## Selected passage
-- START --

Highlights of the construction project: Utmost precision even during the construction phase

Nov 30, 2016

The new building for the technology centre for vehicle safety (TFS) was a major construction project. The challenges included the stipulation that no pillars were allowed in the large crash test hall, and that the floor of the crash tracks had to be perfectly level. The structural features also include temperature control using the waste heat from the adjacent climatic wind tunnels.

The sheer dimensions and materials used when constructing the TFS are impressive: for example, the unsupported crash hall measuring 90 x 90 metres is much larger in area than an international football pitch. More than 7000 tonnes of steel were used. And the 36,000 cubic metres of concrete used may be visualised as an approx. 40-kilometre long queue of concrete mixer trucks.

The longest approach track from crash block to crash block measures more than 200 metres. An extremely level floor is necessary for precise test procedures. The tolerance along a ±4-metre strip along the middle of the crash tracks is ±2 mm/m, and ±5 mm/100 m for the track as a whole. The floor slab rests on approx. 500 concrete pillars driven up to 18 m into the ground. It is temperature-controlled like an underfloor heating system, so as to maintain the necessary constant temperature in the hall.

Designed to meet the requirements of crash tests, great precision was needed during the construction phase. The temperature on the day had to be taken into account to install the large steel cross-members of the unsupported hall correctly. This was very important owing to thermal expansion of the steel.For reasons of accessibility, helicopters were used to carry the ventilation outlets onto the 23-metre high roof for installation.

The crash test vehicles are accelerated to impact speed by a cable pulley system powered by DC electric motors with a rated output of over 600 kW. This output can also be boosted considerably higher for a short period. Acceleration in both directions is possible thanks to an innovative redirection system.

The so-called Microtrack system is used on the crash tracks. The advantages of this compact underfloor rail system include precise guidance of the test vehicles to the point of impact and a very narrow track width of 70 mm. This allows a particularly good view of the vehicle underbodies from the five-metre deep video pits located at the impact points of the crash tracks. Incidentally, the glass covers have a thickness of eleven centimetres to withstand the weight of trucks as well.

-- END --

## Work required
Please extend the article on building the vehicle safety technology centre, starting right after its final sentence about the glass covers.

## Dataset records
-- START --

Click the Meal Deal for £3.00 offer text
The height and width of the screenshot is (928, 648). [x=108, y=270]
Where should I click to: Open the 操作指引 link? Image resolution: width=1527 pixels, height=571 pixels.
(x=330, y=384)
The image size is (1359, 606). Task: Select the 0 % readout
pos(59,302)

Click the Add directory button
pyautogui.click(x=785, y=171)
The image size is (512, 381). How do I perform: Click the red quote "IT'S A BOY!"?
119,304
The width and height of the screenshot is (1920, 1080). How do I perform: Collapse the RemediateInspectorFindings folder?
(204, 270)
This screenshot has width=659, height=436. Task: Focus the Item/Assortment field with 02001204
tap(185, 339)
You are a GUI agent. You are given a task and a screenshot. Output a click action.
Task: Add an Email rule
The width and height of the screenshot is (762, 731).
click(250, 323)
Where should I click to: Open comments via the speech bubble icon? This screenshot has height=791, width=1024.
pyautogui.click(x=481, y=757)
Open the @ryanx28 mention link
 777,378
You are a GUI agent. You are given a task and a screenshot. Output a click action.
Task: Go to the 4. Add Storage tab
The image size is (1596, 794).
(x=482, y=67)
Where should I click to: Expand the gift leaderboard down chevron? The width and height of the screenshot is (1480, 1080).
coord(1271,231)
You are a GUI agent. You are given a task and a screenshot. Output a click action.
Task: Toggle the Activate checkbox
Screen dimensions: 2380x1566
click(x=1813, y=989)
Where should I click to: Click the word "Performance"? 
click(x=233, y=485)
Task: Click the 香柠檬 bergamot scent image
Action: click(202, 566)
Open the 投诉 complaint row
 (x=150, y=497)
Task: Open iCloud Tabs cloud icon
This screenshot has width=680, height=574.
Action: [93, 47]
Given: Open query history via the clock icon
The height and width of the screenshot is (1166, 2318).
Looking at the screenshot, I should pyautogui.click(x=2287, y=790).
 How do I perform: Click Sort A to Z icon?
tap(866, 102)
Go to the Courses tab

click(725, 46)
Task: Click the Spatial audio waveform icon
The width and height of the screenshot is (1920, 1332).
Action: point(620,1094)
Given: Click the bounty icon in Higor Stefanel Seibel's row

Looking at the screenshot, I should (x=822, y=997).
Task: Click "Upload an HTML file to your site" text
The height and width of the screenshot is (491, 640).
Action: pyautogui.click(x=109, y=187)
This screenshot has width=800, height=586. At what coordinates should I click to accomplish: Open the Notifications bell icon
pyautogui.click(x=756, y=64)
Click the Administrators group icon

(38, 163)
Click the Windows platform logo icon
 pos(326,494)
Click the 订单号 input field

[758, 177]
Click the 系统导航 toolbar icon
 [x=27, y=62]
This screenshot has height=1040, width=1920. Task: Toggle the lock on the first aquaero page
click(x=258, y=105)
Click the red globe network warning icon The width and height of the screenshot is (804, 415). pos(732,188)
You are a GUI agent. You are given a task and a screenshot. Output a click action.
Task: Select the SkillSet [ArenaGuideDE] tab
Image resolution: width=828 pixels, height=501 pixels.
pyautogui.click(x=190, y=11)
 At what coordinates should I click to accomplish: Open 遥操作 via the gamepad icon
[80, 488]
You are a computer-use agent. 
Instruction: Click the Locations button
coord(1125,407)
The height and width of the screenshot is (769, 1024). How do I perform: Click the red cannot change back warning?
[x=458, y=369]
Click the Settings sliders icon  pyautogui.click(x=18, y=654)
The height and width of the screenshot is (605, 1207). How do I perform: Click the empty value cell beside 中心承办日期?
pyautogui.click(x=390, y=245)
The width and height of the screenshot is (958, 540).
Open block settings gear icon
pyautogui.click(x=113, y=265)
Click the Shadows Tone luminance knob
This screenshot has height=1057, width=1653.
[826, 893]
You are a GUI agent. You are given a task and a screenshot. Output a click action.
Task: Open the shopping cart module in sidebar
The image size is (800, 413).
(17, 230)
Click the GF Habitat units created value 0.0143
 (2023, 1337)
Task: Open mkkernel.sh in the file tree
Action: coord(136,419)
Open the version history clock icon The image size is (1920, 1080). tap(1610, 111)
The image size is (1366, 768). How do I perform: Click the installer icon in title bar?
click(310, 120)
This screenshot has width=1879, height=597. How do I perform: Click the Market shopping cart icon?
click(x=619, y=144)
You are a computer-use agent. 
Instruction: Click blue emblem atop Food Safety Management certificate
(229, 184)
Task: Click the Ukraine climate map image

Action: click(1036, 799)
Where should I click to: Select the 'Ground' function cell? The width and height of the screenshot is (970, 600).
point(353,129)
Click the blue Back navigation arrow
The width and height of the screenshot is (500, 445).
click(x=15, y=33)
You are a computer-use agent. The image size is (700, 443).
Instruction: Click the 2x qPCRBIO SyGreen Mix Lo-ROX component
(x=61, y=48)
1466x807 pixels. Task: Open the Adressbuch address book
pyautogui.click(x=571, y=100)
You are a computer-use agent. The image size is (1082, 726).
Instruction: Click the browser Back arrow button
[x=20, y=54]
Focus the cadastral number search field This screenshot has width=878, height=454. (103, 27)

-- END --

## Final answer
To conduct Car2Car crash tests with impact angles from 0° to 180°, a variable above-ground rail system is installed in the floor of the angled track for attachment of the steel cables. Increments of 15 degrees are pre-configured, but any desired angle is possible. If the cable powering system is not needed it can be removed, creating a large, level surface for e.g. braking or skid tests.

The waste heat from the adjacent climatic wind tunnels is used to control the temperature in the TFS. Energy is also saved by using all-LED lighting in the building. The bright crash lighting is also provided by LED spotlights, which radiate less heat and therefore no longer heat up the dummies. This has improved the lighting compared to the previous halogen metal-hydride gas discharge (HMI) lamps, as the light source has greater coverage than HMI.

Extensive new construction project in the Sindelfingen location

Daimler AG has invested a three-digit sum in millions of euros in the complete facility. The new TFS allows even closer integration between research, development, planning and production at the Sindelfingen site. Located in the direct vicinity, a new driving simulator, new climatic wind tunnels and a new aeroacoustics wind tunnel were taken into service in 2010, 2011 and 2013, respectively.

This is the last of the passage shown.